One thing that was widely wanted during the pandemic: alcohol. Women, in particular, were more susceptible to stress drinking in quarantine. As a group, they experienced decreased job security and increased social isolation — factors that historically have driven alcohol consumption.
In April, with nearly all Americans under stay-at-home orders, online alcohol sales increased by more than 500 percent over the previous year. Online sales dipped after the panicked early days of the pandemic as surviving bars and restaurants temporarily opened, but even in October, online sales of alcohol outperformed sales of most other consumer goods categories, according to Nielsen.
A more counterintuitive habit that made a comeback was smoking. Given the coronavirus’s effects on the respiratory system, lighting up a cigarette this year may have seemed unfathomable to some, but sales indicate that the chemical incentive of nicotine remained a draw for many. Overall declining U.S. tobacco sales were curbed slightly in March through October. And it’s not just stress that’s fueling consumption. Companies attribute higher sales to a hike in disposable income for Americans who got a boost from stimulus payments and spent less money on social activities like dining out — which meant they had more occasions to smoke at home.
As Americans coped with pandemic-fueled discretionary spending, it wasn’t just Big Tobacco that benefited: This Cyber Monday, Nov. 30, the first Monday after Thanksgiving, became the biggest online shopping day in U.S. history, with a grand total of $10.7 billion in purchases — a number as indicative of the collective brain’s search for gratification as any other.
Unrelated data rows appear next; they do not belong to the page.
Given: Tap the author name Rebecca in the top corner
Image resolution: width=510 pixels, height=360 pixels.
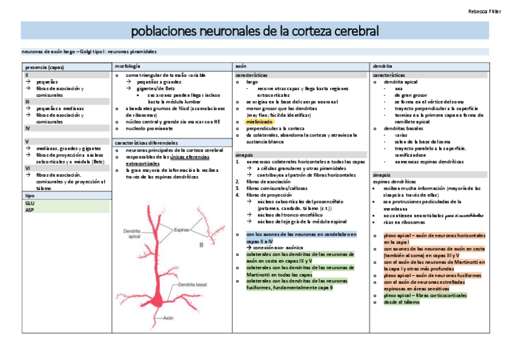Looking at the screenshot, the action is pos(478,11).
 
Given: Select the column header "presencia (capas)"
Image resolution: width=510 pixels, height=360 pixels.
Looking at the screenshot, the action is pos(43,67).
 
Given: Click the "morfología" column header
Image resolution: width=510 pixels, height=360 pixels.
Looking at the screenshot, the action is pos(127,66).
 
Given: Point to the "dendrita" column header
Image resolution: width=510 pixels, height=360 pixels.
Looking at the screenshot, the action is pos(383,66).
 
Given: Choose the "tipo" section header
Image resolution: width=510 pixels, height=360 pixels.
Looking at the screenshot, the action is pos(30,196).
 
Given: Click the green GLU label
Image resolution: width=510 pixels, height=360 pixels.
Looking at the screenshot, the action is pos(30,203).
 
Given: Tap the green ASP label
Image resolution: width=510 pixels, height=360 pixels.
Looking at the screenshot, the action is pos(29,210).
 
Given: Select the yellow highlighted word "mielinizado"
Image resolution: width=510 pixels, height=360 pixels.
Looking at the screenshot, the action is pos(260,121).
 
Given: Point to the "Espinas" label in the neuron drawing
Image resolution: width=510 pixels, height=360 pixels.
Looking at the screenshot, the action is pos(182,230).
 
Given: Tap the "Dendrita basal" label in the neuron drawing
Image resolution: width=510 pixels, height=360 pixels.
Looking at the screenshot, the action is pos(200,284).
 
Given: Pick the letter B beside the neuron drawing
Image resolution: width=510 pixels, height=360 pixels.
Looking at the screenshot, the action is pos(201,245).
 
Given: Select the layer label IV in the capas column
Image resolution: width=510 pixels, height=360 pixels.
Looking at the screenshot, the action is pos(28,129).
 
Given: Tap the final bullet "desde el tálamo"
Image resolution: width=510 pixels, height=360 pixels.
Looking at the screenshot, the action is pos(402,302).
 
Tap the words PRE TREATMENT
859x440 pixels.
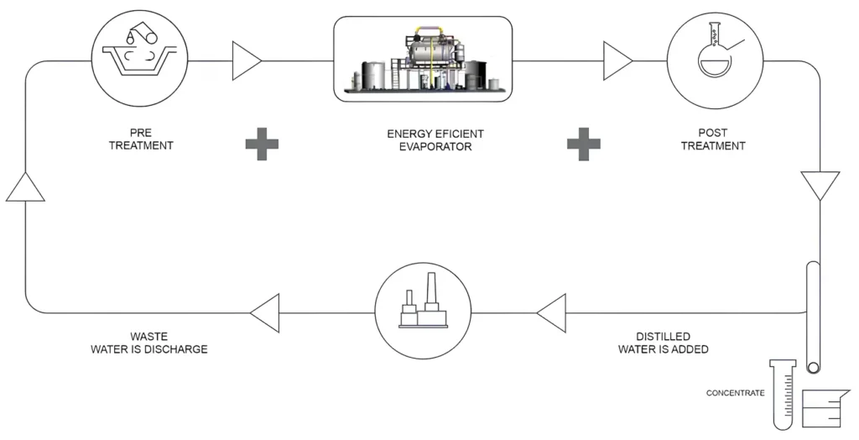140,139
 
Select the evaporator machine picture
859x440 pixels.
423,60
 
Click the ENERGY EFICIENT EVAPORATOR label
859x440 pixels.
435,139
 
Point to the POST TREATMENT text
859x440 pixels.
713,139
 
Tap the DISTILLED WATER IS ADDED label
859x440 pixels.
663,343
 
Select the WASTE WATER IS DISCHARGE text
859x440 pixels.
149,343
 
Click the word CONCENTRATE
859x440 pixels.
735,393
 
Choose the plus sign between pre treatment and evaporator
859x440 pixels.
262,144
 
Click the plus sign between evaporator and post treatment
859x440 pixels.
584,144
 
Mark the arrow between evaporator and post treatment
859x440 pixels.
618,60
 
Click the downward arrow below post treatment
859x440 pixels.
820,184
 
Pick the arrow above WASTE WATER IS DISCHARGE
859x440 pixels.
264,312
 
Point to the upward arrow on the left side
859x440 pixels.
25,186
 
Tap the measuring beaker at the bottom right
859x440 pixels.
821,411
And one category that surged notably was self-care.
"Buying new material possessions just simply doesn't make us as happy as we think. In fact, we'd be better off spending money on other people."
“Self-care is the ultimate form of expressing self-love,” said Colleen McCann, the author of “Crystal Rx” and founder of a fashion-meets-mysticism brand, Style Rituals. McCann’s services include energetic closet cleanings and self-affirming crystal and Tarot readings, after which clients receive a highly curated “me-time” kit and a mood board. Even as a high-end, niche offering, Style Rituals has been gaining business even though its services have moved fully online, McCann said.
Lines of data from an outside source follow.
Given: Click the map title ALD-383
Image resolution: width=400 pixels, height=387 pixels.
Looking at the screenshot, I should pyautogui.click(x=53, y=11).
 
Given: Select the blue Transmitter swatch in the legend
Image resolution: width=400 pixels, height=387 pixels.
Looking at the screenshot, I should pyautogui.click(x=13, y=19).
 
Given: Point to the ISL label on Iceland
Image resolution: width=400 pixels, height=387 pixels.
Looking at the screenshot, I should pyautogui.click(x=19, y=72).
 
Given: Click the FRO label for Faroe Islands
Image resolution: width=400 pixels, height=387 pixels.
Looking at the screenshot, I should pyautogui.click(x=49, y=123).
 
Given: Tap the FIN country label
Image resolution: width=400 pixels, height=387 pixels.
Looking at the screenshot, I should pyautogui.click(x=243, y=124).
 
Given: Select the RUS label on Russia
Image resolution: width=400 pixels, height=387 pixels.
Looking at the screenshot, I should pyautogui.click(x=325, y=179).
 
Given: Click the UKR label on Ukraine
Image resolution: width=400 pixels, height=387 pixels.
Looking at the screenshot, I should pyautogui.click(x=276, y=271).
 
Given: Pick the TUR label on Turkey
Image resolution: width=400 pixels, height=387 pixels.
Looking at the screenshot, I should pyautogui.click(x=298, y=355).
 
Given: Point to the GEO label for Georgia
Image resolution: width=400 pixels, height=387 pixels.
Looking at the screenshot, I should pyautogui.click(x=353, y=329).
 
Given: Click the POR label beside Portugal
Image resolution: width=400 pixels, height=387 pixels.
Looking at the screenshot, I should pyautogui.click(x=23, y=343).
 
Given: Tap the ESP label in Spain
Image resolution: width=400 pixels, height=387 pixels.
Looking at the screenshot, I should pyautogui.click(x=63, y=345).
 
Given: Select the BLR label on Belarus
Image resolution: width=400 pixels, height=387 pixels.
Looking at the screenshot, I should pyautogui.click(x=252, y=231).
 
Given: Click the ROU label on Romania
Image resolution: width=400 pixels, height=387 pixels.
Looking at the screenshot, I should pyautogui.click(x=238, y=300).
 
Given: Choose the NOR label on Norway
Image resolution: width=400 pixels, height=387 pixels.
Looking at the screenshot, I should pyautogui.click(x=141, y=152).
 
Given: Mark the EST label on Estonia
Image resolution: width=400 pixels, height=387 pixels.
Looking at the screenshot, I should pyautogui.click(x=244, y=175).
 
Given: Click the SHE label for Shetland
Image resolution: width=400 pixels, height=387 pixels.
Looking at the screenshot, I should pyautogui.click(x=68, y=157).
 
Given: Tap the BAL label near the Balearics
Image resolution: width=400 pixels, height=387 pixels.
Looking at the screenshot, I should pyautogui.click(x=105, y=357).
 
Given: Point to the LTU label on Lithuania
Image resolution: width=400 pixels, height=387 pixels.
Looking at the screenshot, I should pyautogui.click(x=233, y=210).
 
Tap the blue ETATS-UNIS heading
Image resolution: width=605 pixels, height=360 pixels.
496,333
Projections of consumer spending from RetailMeNot indicate that people will spend more money on gifts for themselves than on their parents, in-laws or best friends this holiday season. But egocentric shopping won’t bring the holiday cheer that one might expect, Santos said.
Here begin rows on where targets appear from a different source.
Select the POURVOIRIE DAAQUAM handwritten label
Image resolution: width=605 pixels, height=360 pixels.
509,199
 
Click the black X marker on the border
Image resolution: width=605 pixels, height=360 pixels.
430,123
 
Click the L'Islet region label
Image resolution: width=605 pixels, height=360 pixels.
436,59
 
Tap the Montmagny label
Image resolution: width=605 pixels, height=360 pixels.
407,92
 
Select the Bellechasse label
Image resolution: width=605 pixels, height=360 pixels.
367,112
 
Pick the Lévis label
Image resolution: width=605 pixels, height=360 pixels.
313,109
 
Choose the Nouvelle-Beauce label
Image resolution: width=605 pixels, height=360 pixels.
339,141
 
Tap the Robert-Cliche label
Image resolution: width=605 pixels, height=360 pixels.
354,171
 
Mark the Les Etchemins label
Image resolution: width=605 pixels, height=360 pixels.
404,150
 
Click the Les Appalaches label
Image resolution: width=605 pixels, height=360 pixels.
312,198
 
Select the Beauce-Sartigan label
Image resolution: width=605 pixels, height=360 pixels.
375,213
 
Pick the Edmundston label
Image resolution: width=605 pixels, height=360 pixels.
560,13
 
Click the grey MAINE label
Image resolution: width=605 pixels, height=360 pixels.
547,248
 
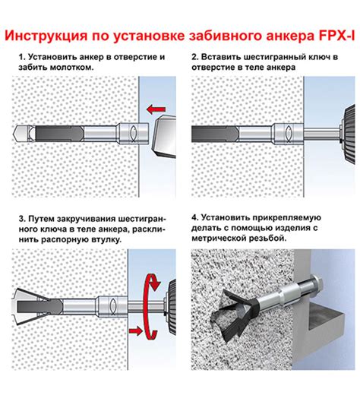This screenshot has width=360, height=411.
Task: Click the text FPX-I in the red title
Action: pos(336,36)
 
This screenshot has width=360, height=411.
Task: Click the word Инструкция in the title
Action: pos(46,36)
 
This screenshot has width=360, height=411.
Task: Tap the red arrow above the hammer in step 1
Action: pos(156,109)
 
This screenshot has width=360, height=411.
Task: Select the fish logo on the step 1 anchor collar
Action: pos(133,133)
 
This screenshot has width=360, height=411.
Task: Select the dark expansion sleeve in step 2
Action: pos(215,134)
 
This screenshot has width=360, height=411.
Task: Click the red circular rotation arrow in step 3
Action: pos(150,307)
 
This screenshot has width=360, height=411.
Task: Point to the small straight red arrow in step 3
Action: pos(135,331)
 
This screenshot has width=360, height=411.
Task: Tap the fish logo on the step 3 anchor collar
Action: pos(113,305)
“Buying new material possessions just simply doesn’t make us as happy as we think. In fact, we’d be better off spending money on other people. Doing nice things for others seems to be actually a thing that makes us happy over time,” she said.
With the help of vaccines, the return of society may be just the thing to replace instantly gratifying habits like impulse-spending stimulus checks with more lasting enrichment.
“After lockdown, we’re going to get these amazing fresh starts on the routines we have, how we interact, who we interact with,” Santos said. “It really will give us opportunities to build in more positive habits and use what we learned during this time to create a more nutritious life for ourselves.”